Aşırıya kaçtığınızda nasıl telafi edersiniz?
- Aşırıya kaçtığım tek şey tatlı olabilir. Onu da 1 hafta ağzıma tatlı sürmeyerek, kardiyo yapıp su tüketimimi artırarak telafi ederim.
Cildiniz de çok güzel, uyguladığınız bir kür var mı?
- Haftada bir gün peeling ve ozon maskesi uyguluyorum. Mutlaka her gün güneş koruyucu sürerim, göz altı nemlendirmesine önem veririm. Yüz ve boyun bölgesine de her gece iyi bir temizleme ve nemlendirici uygular, öyle uyurum.
Hayatınızda özel biri var mı, evlenmeyi düşünüyor musunuz?
- Hayatımda başımı omuzuna koyup ağlayabileceğim, acımı, derdimi paylaşabileceğim çok değerli, çok özel insanlar var. Çünkü ben annemi kaybettikten sonra çok hassaslaştım. O insanlar benim için olmazsa olmaz. Evliliği tabii ki düşünüyorum ama doğru insanı tanıdığıma inandıktan sonra...
Aşkın hayatınızdaki yerini sorsak...
- Aşk, bugüne kadar benim “en” önceliğim oldu, sağlığımı bile aşkın arkasına atabilecek kadar duygusal bağlılıklar yaşıyorum. Ben, bu durumu bir çeşit sevgi bağımlılığı diye adlandırırım. Aşk tarifi çok basit bir şey, ne kadar çok acı çekerek ve mutsuz olarak sevmeye devam ediyorsan o kadar aşıksın. Acısız aşk olmaz der ünlü düşünürler.
Son olarak yeni projelerinizden bahseder misiniz?
- Sürpriz TV projelerim var, yeni formatlar hazırlıyorum.
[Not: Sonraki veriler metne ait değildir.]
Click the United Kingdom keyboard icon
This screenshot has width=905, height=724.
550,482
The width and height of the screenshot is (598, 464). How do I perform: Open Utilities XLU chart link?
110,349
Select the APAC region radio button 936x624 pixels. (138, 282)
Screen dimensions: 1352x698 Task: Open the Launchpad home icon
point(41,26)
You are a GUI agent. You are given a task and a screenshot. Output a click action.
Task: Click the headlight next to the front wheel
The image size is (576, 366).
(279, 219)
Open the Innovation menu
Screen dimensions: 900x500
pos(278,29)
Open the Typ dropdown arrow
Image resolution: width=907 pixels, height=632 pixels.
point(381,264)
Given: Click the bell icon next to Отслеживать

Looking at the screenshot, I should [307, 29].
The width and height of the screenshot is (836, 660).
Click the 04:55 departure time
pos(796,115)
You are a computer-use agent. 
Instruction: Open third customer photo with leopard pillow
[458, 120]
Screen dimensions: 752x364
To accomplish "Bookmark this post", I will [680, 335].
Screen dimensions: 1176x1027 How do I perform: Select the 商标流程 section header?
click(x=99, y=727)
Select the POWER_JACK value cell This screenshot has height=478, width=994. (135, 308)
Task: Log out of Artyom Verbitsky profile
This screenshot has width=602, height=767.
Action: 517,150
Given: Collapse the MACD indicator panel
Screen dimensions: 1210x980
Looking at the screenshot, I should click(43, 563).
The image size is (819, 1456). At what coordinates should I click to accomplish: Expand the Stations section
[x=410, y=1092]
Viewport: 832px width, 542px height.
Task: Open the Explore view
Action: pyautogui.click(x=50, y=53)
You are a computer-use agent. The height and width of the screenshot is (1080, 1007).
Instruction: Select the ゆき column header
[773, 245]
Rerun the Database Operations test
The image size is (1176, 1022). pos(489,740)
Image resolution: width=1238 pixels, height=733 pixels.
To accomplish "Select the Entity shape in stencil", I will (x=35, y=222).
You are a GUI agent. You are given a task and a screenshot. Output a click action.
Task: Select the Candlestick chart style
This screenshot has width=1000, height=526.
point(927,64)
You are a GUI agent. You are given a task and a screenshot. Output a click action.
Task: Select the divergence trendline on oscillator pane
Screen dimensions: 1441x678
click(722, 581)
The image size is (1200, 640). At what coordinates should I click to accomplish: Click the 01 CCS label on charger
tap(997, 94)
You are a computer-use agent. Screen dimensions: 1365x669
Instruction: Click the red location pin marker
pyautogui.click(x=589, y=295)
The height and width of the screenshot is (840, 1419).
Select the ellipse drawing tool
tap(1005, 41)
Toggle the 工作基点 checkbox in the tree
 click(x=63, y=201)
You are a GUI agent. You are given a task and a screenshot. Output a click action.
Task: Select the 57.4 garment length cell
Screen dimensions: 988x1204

Ne kadar hayata geçer bilemem tabii... Bunları planlarken beni aniden başka bir ülkede yaşamaya başlamış olarak da bulabilirsiniz!
BENİM “ASLA”M YOKTUR HEP AFFEDERİM, BU BENİM AHMAKLIĞIM
Hayatta asla “hayır” diyemeyeceğiniz şey nedir?
- Spor ve klasik otomobil tutkunuyum, çocukluğumdan beri beni en çok heyecanlandıran şeyler otomobiller ve otomobil kullanmak oldu.
Ya hayatta asla affedemeyeceğiniz şey?
- Nankörlük ve vicdansızlık... Benim aslam yoktur, hep affederim. Düşmanım da yoktur, kötüye de acır üzülürüm, hemen kimbilir ne sorunu var diye düşünürüm. Fakat bu benim ahmaklığım. Artık elbette noktayı koyuyorum. Hayat ve insanlar, huylarımızı güzel törpülüyorlar...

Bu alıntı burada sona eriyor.